Records from a dataset:
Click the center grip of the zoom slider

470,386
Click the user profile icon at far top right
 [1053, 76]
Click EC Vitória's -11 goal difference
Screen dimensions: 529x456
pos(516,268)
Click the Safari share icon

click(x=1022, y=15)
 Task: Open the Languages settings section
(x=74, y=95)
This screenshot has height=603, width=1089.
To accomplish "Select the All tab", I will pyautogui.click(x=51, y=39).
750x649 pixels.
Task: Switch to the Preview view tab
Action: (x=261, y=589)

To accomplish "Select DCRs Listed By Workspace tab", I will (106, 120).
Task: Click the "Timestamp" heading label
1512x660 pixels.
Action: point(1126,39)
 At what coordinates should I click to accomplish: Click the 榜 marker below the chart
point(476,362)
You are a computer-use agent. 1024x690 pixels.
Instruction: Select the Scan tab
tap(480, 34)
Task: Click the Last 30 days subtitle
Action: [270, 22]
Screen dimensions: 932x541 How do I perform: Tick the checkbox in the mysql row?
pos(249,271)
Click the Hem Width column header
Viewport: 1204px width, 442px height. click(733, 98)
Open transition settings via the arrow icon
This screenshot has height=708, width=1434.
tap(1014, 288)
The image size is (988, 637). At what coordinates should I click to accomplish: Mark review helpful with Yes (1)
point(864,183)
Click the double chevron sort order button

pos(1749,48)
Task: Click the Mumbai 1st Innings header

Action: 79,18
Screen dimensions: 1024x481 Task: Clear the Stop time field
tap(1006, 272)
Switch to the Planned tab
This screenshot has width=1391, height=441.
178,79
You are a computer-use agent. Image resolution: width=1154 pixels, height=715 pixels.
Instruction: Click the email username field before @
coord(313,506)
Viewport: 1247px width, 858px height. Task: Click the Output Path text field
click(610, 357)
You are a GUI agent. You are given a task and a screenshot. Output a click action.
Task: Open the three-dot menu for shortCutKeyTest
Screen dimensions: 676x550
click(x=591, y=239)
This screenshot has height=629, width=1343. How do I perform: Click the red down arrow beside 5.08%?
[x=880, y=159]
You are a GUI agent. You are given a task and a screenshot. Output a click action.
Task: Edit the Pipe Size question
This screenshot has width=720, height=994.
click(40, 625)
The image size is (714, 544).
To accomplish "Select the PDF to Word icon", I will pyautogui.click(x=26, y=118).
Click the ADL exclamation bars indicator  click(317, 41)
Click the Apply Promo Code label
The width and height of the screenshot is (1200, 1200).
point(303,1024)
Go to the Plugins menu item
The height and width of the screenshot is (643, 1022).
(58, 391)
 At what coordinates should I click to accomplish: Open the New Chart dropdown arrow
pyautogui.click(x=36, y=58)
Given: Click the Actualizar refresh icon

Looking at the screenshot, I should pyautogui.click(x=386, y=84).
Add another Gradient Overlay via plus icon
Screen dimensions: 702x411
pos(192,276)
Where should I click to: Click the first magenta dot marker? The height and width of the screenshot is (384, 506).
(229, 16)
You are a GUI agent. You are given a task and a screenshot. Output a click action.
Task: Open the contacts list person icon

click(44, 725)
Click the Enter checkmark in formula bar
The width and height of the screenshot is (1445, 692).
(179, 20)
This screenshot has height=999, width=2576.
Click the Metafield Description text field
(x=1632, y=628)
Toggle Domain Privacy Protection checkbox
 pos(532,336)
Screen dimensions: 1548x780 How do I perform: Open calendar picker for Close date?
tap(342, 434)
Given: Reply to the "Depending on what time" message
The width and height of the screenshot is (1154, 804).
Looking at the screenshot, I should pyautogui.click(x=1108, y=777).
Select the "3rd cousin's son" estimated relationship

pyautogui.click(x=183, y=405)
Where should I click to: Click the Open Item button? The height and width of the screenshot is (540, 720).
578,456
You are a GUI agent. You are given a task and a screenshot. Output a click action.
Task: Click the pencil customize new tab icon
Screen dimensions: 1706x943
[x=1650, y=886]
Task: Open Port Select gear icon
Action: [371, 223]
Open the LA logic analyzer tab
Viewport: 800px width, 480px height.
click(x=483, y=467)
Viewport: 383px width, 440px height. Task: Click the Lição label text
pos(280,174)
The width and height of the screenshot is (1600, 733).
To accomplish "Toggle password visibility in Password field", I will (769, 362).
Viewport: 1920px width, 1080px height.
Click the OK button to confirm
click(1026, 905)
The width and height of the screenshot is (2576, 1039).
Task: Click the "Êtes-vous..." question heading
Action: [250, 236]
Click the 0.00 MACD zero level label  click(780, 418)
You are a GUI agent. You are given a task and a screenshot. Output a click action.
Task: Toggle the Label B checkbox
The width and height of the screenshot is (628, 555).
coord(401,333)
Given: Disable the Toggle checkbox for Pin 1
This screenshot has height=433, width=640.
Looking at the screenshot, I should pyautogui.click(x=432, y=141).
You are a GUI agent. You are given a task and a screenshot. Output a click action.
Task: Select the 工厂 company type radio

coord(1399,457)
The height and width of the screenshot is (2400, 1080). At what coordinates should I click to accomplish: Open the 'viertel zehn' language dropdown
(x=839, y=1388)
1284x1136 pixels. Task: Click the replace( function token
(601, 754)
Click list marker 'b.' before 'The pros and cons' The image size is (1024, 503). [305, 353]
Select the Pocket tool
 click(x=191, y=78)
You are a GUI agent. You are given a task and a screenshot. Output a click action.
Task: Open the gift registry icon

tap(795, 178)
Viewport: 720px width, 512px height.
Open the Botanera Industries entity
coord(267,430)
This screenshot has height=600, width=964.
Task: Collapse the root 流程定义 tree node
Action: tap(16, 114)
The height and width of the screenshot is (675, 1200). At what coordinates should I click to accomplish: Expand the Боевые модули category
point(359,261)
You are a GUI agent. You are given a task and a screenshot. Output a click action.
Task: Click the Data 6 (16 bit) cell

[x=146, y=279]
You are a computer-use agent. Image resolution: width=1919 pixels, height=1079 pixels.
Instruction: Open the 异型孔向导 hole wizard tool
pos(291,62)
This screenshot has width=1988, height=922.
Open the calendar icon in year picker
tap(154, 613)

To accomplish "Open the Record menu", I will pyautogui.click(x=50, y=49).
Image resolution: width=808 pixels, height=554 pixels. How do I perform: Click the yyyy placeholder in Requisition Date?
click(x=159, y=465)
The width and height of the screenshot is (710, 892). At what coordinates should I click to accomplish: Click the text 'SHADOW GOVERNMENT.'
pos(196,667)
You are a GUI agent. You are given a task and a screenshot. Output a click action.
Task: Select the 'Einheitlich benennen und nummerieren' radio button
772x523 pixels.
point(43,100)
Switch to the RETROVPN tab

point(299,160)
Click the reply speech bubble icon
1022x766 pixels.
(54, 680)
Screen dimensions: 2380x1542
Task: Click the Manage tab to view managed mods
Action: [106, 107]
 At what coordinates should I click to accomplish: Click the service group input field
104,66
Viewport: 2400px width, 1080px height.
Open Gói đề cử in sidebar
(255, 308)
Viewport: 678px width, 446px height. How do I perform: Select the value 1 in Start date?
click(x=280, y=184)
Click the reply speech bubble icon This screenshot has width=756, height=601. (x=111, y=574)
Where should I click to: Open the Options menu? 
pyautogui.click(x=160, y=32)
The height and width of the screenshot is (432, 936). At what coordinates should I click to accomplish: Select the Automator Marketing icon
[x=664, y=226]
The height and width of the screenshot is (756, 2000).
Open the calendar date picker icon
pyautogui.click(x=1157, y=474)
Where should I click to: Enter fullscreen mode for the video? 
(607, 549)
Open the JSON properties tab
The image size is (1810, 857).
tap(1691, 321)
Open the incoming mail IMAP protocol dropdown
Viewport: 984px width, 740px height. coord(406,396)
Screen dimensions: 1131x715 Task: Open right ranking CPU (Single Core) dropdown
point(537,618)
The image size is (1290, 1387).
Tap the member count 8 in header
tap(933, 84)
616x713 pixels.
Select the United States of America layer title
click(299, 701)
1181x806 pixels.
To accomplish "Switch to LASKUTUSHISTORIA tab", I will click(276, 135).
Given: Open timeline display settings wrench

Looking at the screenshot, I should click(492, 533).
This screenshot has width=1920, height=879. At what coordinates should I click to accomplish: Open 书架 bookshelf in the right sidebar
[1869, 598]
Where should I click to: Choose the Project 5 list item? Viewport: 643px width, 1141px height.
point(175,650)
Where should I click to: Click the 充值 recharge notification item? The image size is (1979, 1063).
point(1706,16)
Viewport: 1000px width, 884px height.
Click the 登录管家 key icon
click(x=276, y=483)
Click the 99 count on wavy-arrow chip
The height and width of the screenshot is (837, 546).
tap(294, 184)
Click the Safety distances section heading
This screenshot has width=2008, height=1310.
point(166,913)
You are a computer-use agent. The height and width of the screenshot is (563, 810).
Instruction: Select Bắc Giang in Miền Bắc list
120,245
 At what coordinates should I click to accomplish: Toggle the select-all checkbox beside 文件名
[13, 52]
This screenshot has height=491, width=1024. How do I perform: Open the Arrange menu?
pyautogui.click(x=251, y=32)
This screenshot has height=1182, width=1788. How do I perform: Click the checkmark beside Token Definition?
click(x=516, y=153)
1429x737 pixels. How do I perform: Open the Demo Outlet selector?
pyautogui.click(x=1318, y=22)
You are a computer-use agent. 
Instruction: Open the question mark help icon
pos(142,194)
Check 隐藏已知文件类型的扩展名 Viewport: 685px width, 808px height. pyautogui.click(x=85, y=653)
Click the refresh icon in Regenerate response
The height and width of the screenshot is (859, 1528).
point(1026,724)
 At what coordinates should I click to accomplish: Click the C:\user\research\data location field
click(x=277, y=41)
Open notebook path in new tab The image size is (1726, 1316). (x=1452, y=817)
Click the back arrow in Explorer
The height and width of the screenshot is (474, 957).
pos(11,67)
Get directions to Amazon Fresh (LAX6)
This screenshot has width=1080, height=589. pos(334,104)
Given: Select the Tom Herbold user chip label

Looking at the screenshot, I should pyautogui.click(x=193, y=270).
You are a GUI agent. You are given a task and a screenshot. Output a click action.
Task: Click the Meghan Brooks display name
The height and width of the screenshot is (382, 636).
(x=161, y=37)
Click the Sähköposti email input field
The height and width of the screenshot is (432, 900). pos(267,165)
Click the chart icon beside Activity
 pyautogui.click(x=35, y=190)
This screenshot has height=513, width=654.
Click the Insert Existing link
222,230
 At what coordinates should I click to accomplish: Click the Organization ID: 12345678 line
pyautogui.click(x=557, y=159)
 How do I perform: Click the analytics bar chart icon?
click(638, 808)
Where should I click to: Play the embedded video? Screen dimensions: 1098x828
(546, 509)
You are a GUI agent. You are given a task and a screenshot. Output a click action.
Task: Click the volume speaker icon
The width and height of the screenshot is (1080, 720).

=== What you are asked to do ===
Exact copies of the lines from the one holding "Open notebook path" through the last line above, and only those, make up the answer.

=== Answer for this exercise ===
Open notebook path in new tab The image size is (1726, 1316). (x=1452, y=817)
Click the back arrow in Explorer
The height and width of the screenshot is (474, 957).
pos(11,67)
Get directions to Amazon Fresh (LAX6)
This screenshot has width=1080, height=589. pos(334,104)
Given: Select the Tom Herbold user chip label

Looking at the screenshot, I should pyautogui.click(x=193, y=270).
You are a GUI agent. You are given a task and a screenshot. Output a click action.
Task: Click the Meghan Brooks display name
The height and width of the screenshot is (382, 636).
(x=161, y=37)
Click the Sähköposti email input field
The height and width of the screenshot is (432, 900). pos(267,165)
Click the chart icon beside Activity
 pyautogui.click(x=35, y=190)
This screenshot has height=513, width=654.
Click the Insert Existing link
222,230
 At what coordinates should I click to accomplish: Click the Organization ID: 12345678 line
pyautogui.click(x=557, y=159)
 How do I perform: Click the analytics bar chart icon?
click(638, 808)
Where should I click to: Play the embedded video? Screen dimensions: 1098x828
(546, 509)
You are a GUI agent. You are given a task and a screenshot. Output a click action.
Task: Click the volume speaker icon
The width and height of the screenshot is (1080, 720).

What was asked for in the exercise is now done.